- **WORK TO DO**
a. Answer these questions about the Camiguin travel post, each from a different part of it:
(i) What was the weather like in the early morning hours, and what is it like now?
(ii) Which two places did the writer choose to visit?
(iii) What did the camera capture while it hung from the writer's wrist?
b. Carry on the Camiguin travel post from its last sentence.

==== TEXT SECTION ====

Submitted by on April 9, 2011 – 5:24 pm
Looking Back on the Climb to Binangawan Falls

Saturday April 9, 2011 7:12 a.m.

Jasmin by the Sea, Camiguin, Philippines

Time for another cup of coffee at the beginning of another day. It rained throughout the early morning hours, but now the sun is shining, so it looks like another perfect day.

I set off on my motorbike once again yesterday. Over breakfast, I had gone over some notes I had made about Camiguin Island, and I settled on two places to visit. The first was called the Bura Soda Springs. The second was the Binangawan Falls. My other goal for the day was to shoot some video. I’ve been taking pictures with my Nikon digital SLR, but I haven’t used my Canon point-and-shoot at all. It has a video function, and I decided to shoot some video today as I drove around. I figured it would be easy to do on the motorcycle since your left hand isn’t used for anything. There is no brake handle or clutch or anything on the left handgrip. It is all done with your right hand and your feet. So I thought it would be simple to hold the camera in my left hand while I drove and shoot some video of the roadsides.

In theory, this was correct. However, I made one very silly mistake for the first part of the day. It’s very funny. The camera’s video function is turned on and off by the same button. And somehow I got mixed up about whether the camera was recording video or not. I got on and off mixed up. So when I lifted the camera up and pressed the button in order to turn it on, I was actually turning it off. Then when I pressed the button a second time to turn the video recording off, I was actually turning it on. So I recorded nothing while I was aiming the camera at the roadsides and it was busy recording while it was dangling on i’s strap from my wrist. I got some brilliant shots of my leg, front wheel, my chin, and the sky. Eventually I figured out what was going wrong, and I shot some video later that captured what I wanted to capture.

==== GIVEN DATA ====

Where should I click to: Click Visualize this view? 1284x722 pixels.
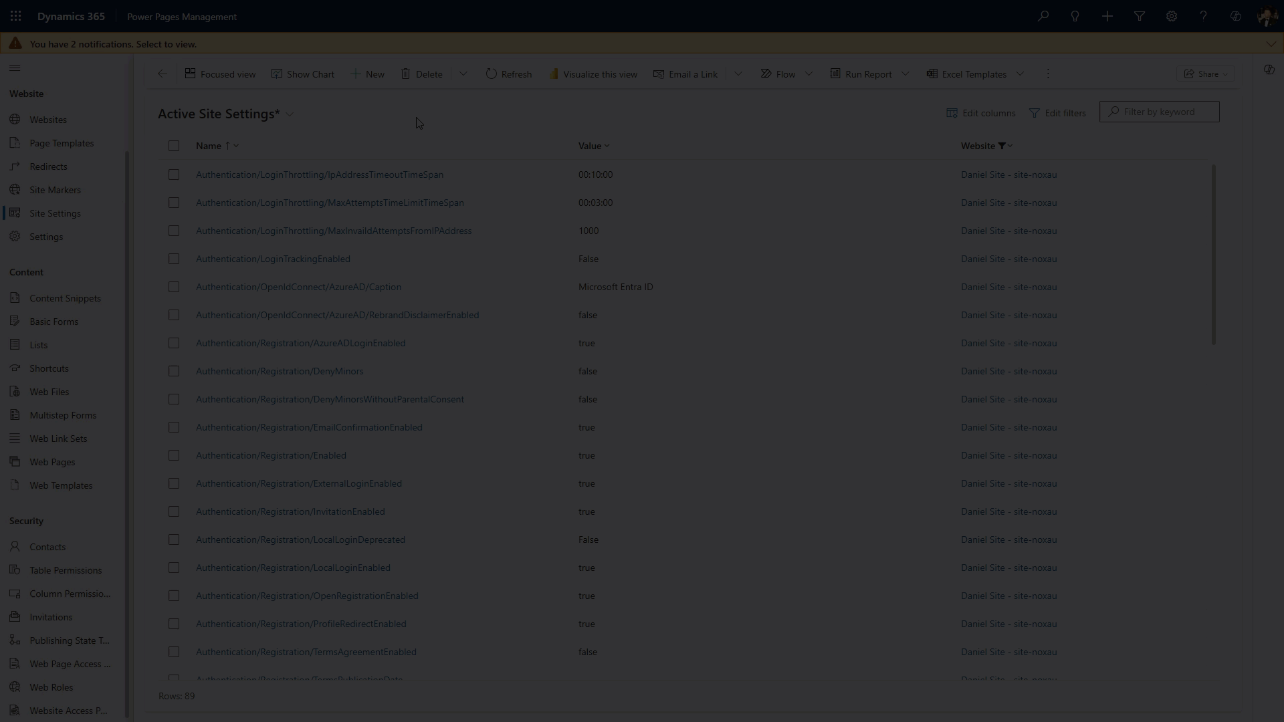click(593, 74)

====

- **TASK-BY-TASK OUTPUTS**
a.
(i) It rained throughout the early morning hours, and now the sun is shining.
(ii) The Bura Soda Springs and the Binangawan Falls.
(iii) The writer's leg, front wheel, chin, and the sky.

b.
The drive to the Bura Soda Springs was great fun. It was more or less on the way I had taken to Tuasan Falls, but I found a new road through a very lush and picturesque region with the volcanoes directly ahead and filling the sky. The springs themselves had been turned into an expansive pool. It cost 20 pesos (fifty cents) to get in. I assume there is something special about the water. Why else is it called a soda spring? But I don’t know what that is. There was a fountain there that was marked for drinking only, so I guess the water was potable. A pleasant grassy area and garden surrounded the pool and the water was the perfect fresh temperature for swimming. There were only about ten people there with only four of them in the water. The pool was large enough to comfortable contain a hundred people, so I felt I practically had the place to myself. I was still being careful about the sun, and I went in with my T-shirt on, which is what the Filipinos do themselves for the most part. I could see a swim there being a normal part of daily life if I were living here on Camiguin.

When I was refreshed and ready to go, I hopped on my motorbike and drove down to the main road. This constant going into and getting out of water is one of the great things about a trip like this. You simply dive in, get soaked, and then get on your motorbike completely wet. All your clothes dry as you drive along.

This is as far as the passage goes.